When discussing Health and Social Care (HSC), we often talk about people who may have lost aspects of dignity and our in the most poorest situations, whether this be emotionally, physically or financially. Through learning about barriers to care, stigma associated with disabilities, issues within workplaces regarding discrimination, equality and pay. Students are able to see the true impact of CST and how by showing favourable option for the poor, care for creation and the dignity of work and participation that we can empower people and promote peace and solidarity, and the benefit that has not only on the individual but for the common good for all.
In year 12:
Unit 1 and Unit 14 will be taught by two different teachers, students will have 9 lessons over two weeks, and divided into a 4/5 split. Homework will be set Bi weekly for each unit, meaning students will be handing in work every week.

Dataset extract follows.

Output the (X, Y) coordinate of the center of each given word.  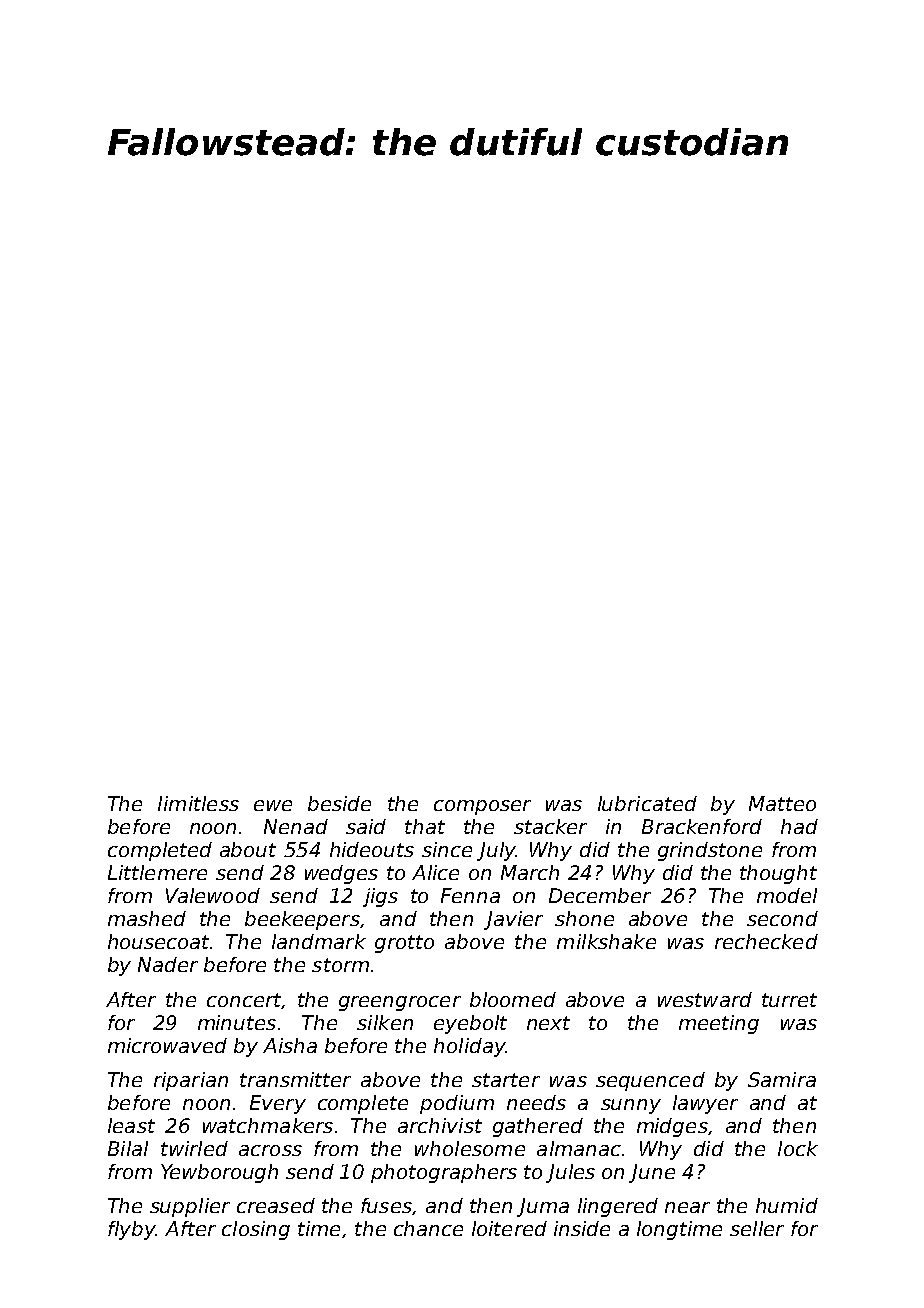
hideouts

For Unit 14 students will be at first submitting homework on the taught content of the course with tasks related to Physiological disorders within the course booklet, then by submitting Learning Aims and draft pieces of work.
For Unit 1, homework will be made up of short questions, scenario and essay based homework relating to the exam content, cumulating in revision and completion of past papers and timed exam.
In year 13:
Unit 5 and Unit 2 will be taught by two teachers, students will have 9 lessons over two weeks, and divided into a 4/5 split. Homework will be set Bi weekly for each unit, meaning students will be handing in work every week.
For Unit 5, students will be at first submitting homework on the taught content of the course with tasks related to the care and support needs of individuals, by submitting Learning Aims and draft pieces of work.
For Unit 2, homework will be made up of short questions, scenario and essay-based homework relating to the exam content, cumulating in revision and completion of past papers and timed exam.
We have a two-year rolling programme, where the same coursework will be taught to both Year 12 and Year 13, this will then alternate the following year. E.g 2022-2023 coursework taught was Unit 14, 2023-2024 coursework taught was Unit 5, 2024-2025 course taught Unit 14.